Only the stretch below from the line holding "Task: Switch to Woche view" through the line holding "Screen dimensions: 584x431" should be restated, word for word and with both ends included; pictures stay out.

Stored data
..............................
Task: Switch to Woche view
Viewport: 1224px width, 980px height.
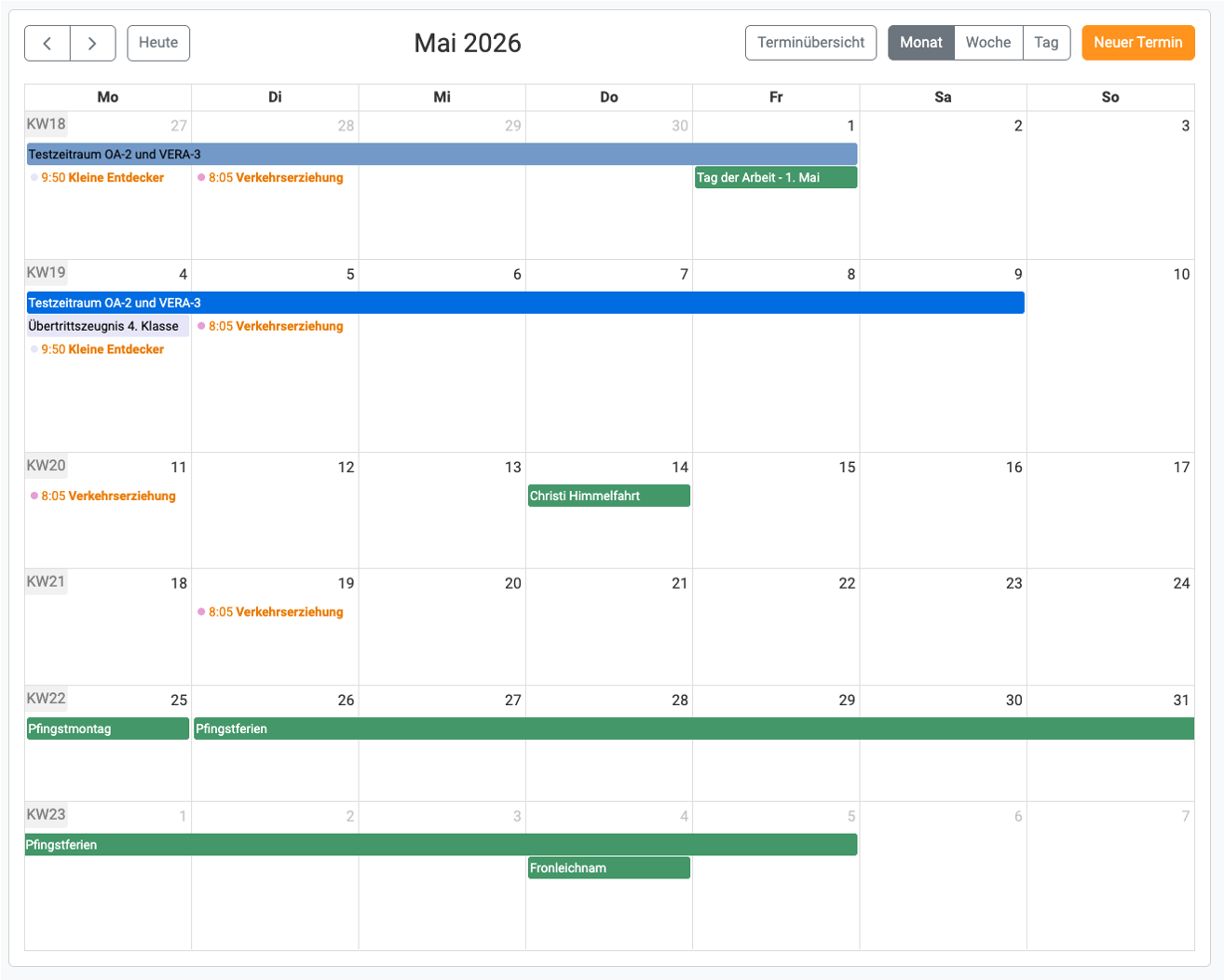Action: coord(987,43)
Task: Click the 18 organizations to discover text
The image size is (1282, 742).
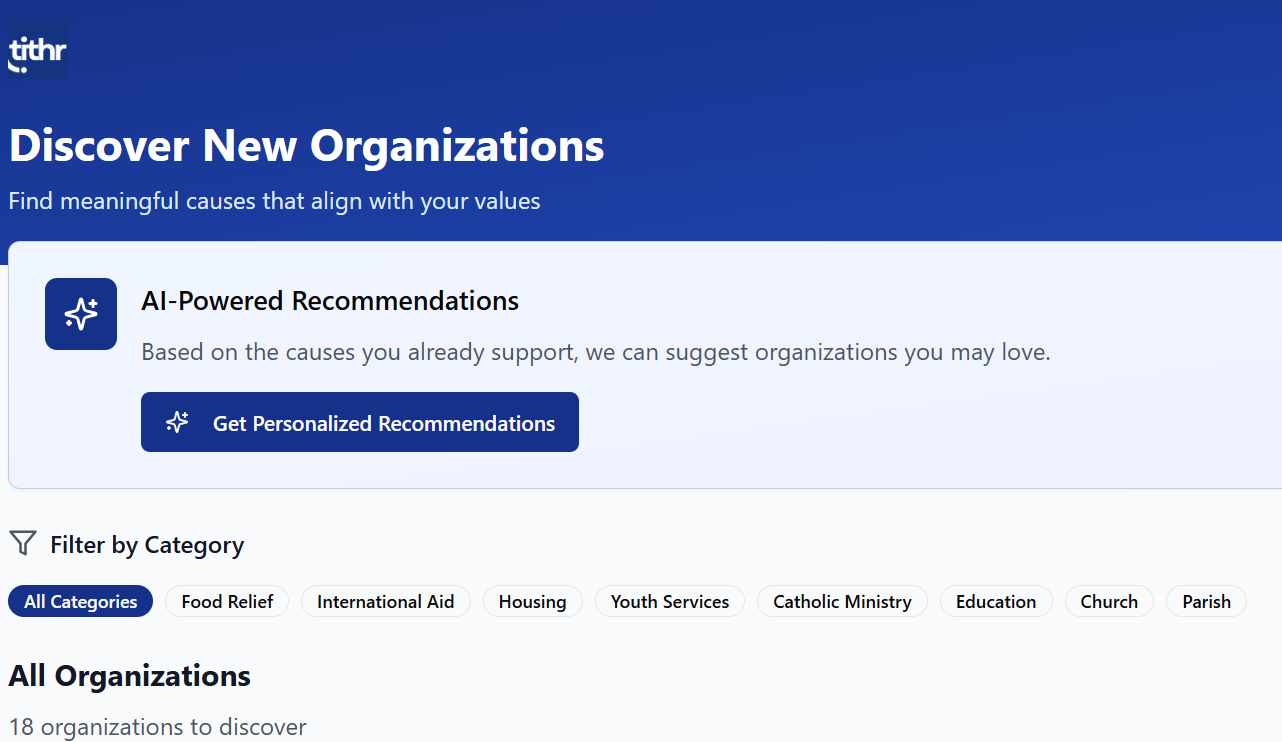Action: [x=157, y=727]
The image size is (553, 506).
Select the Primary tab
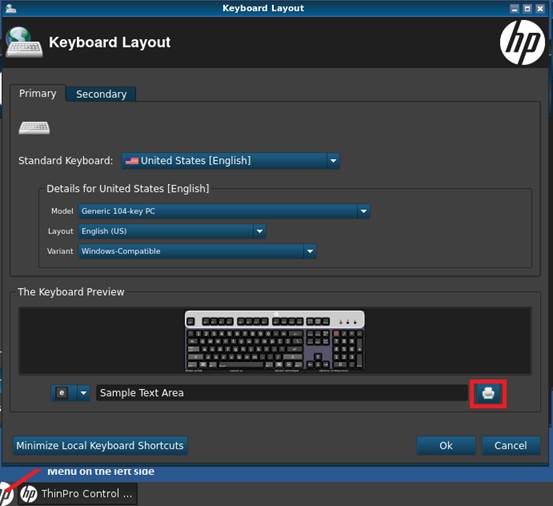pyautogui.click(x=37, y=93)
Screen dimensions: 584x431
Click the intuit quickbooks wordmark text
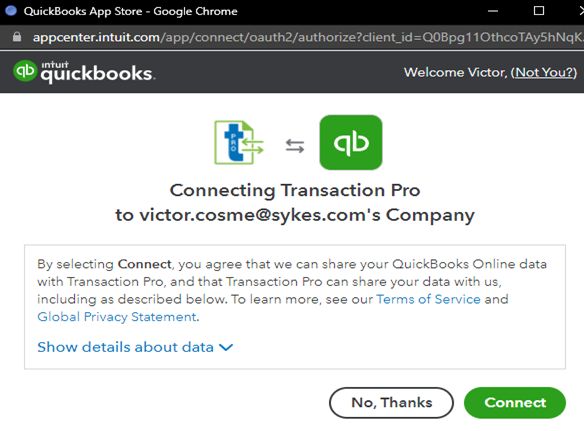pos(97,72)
..............................
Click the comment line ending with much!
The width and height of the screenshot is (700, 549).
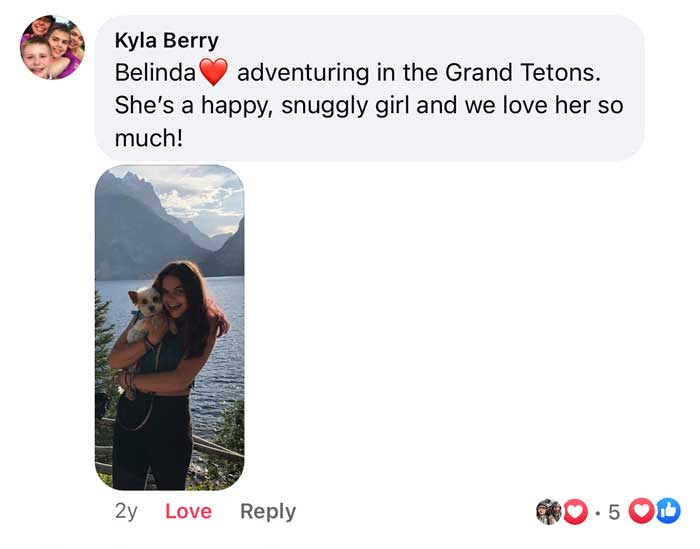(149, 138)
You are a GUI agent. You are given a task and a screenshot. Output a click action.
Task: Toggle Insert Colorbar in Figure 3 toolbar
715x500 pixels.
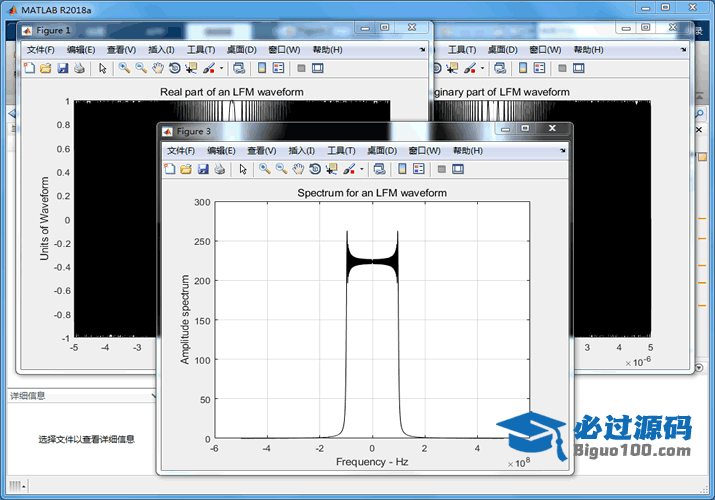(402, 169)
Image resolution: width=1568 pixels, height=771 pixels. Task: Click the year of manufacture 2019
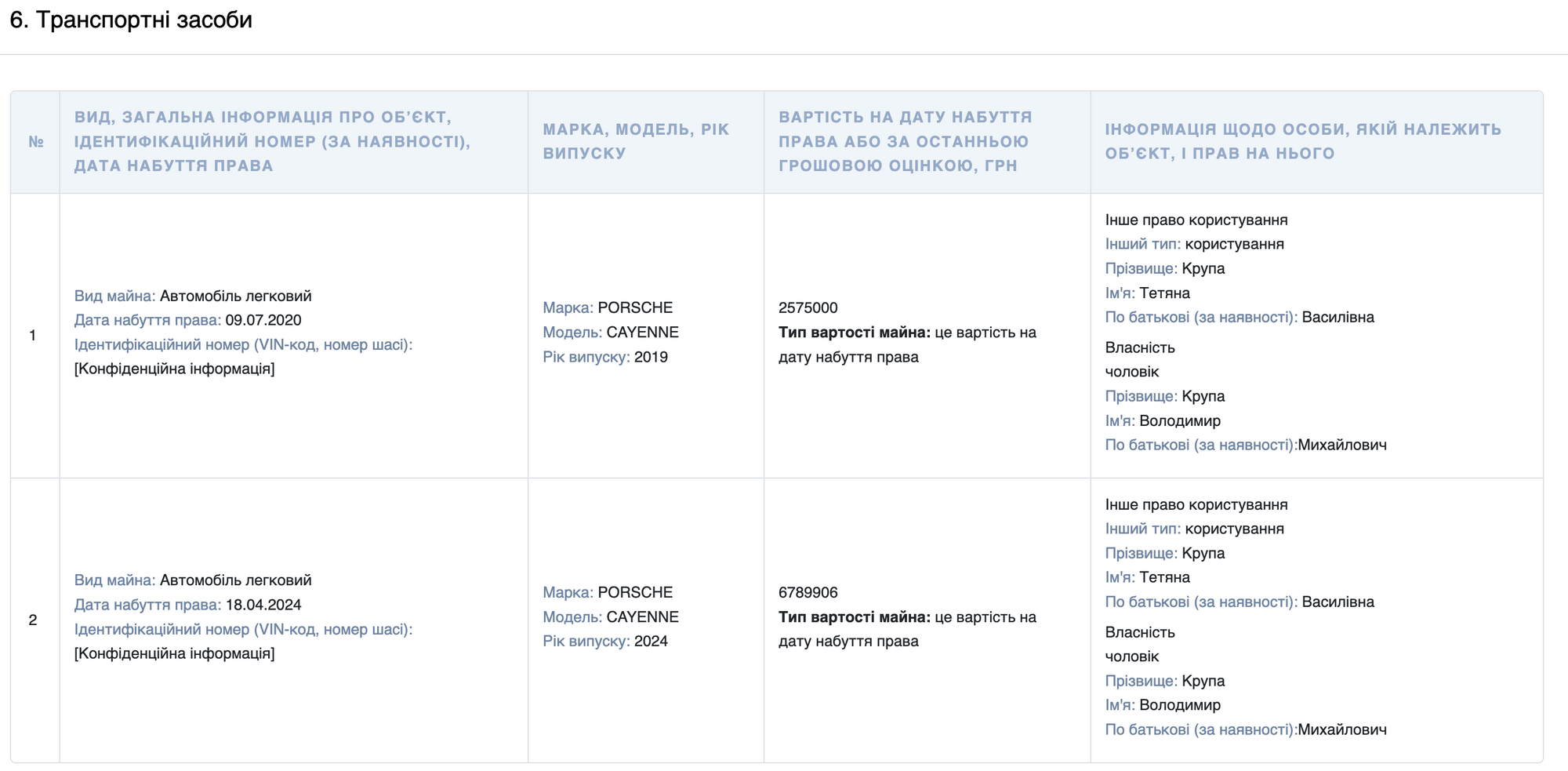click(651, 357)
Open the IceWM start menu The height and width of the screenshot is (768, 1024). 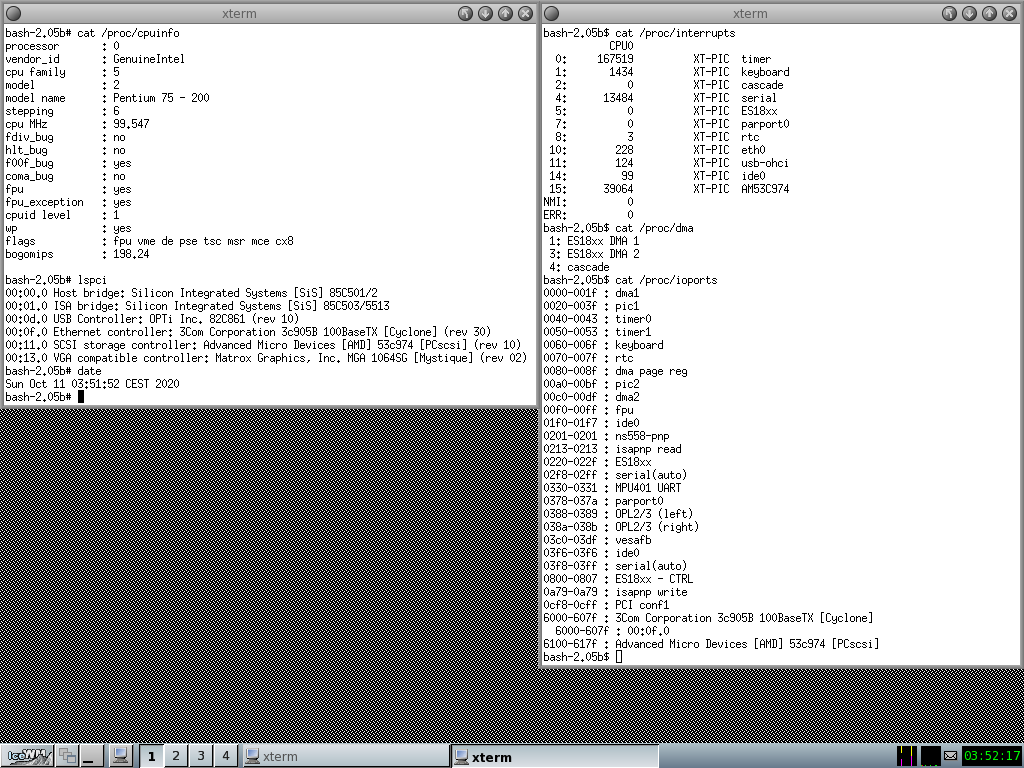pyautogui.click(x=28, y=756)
..............................
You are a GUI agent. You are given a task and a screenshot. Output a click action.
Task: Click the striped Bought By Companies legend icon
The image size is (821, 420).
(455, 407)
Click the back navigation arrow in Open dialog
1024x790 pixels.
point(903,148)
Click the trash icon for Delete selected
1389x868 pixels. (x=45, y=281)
..............................
ANSWER =>
Task: Switch to Woche view
Viewport: 1224px width, 980px height.
Action: coord(987,43)
Task: Click the 18 organizations to discover text
The image size is (1282, 742).
Action: [x=157, y=727]
The image size is (553, 506).
Select the Primary tab
pyautogui.click(x=37, y=93)
Screen dimensions: 584x431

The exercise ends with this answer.